Case ID: ad3d_62/html/0844-02.html
Source: Caselaw Access Project
Author: {"author": "", "license": "Public Domain", "url": "https://static.case.law/"}
Date Created: 2024-08-24T03:29:51.129683

Nung Ja Suh, Respondent, v New York City Racing Association, Inc., Appellant, et al., Defendant.
    [878 NYS2d 632]
   In an action to recover damages for personal injuries, the defendant New York City Racing Association, Inc., appeals from an order of the Supreme Court, Queens County (Grays, J.), entered December 12, 2006, which denied its motion for summary judgment dismissing the complaint insofar as asserted against it.

Ordered that the order is affirmed, with costs.

The plaintiff commenced this action to recover damages for personal injuries she allegedly sustained when the bench upon which she was seated in the grandstand of the Aqueduct Racetrack collapsed.
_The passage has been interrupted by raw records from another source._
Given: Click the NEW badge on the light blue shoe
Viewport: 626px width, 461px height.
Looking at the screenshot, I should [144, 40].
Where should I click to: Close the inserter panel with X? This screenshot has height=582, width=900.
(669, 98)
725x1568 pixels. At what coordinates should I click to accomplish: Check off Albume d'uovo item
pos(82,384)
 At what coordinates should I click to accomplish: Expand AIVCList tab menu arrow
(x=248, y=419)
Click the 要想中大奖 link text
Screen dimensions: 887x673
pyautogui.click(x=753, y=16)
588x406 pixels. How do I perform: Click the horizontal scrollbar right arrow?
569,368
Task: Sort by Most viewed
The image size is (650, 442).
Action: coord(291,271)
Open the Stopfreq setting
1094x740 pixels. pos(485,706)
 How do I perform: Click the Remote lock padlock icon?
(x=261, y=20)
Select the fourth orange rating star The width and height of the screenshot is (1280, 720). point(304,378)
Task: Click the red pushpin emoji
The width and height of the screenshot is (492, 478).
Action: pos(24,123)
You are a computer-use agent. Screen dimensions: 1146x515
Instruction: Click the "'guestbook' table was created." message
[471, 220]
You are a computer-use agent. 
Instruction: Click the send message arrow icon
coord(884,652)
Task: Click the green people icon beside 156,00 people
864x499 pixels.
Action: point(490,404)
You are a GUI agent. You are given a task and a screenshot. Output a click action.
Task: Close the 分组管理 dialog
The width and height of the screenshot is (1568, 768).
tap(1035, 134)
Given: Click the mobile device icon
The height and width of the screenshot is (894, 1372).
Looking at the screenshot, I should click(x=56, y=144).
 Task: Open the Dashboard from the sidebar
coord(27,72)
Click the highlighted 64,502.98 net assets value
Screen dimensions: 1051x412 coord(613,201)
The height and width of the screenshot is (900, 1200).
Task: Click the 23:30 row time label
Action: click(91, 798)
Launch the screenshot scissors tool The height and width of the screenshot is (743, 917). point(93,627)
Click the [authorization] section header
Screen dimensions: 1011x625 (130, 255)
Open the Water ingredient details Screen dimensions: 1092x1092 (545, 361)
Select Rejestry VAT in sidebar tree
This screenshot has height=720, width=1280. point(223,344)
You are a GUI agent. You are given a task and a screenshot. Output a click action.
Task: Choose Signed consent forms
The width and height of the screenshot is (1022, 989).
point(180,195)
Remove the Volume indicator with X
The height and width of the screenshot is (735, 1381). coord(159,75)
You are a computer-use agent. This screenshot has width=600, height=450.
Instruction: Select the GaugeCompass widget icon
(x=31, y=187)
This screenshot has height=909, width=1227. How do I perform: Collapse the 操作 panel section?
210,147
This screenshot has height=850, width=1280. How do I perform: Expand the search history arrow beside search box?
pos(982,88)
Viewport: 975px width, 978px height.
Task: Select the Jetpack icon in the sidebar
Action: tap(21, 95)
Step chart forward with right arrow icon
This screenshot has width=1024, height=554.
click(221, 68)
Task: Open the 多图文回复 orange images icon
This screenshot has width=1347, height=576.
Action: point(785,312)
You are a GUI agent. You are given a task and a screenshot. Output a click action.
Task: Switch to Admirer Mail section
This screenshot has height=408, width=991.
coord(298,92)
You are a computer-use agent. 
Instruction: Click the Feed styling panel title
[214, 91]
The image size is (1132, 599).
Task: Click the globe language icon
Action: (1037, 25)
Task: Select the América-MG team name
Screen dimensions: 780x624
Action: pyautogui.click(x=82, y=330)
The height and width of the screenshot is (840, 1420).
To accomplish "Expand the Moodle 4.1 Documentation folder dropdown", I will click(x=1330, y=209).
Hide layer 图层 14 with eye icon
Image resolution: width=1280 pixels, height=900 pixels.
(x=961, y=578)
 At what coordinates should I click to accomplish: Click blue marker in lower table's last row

The defendant racetrack owner (hereinafter the defendant) moved for summary judgment dismissing the complaint insofar as asserted against it, on the ground, among others, that it neither created nor had actual or constructive notice of the alleged defective condition of the bench.

The Supreme Court properly denied the defendant’s motion. The defendant failed to establish, prima facie, that it did not have actual or constructive notice of the alleged defective condition (see Gordon v American Museum of Natural History, 67 NY2d 836, 837 [1986]). Since the defendant failed to meet its initial burden, we need not review the sufficiency of the plaintiffs opposition papers (see Winegrad v New York Univ. Med. Ctr., 64 NY2d 851, 852 [1985]).

In light of our determination, we need not address the defendant’s remaining contentions. Spolzino, J.P., Santucci, Helen and Lott, JJ., concur.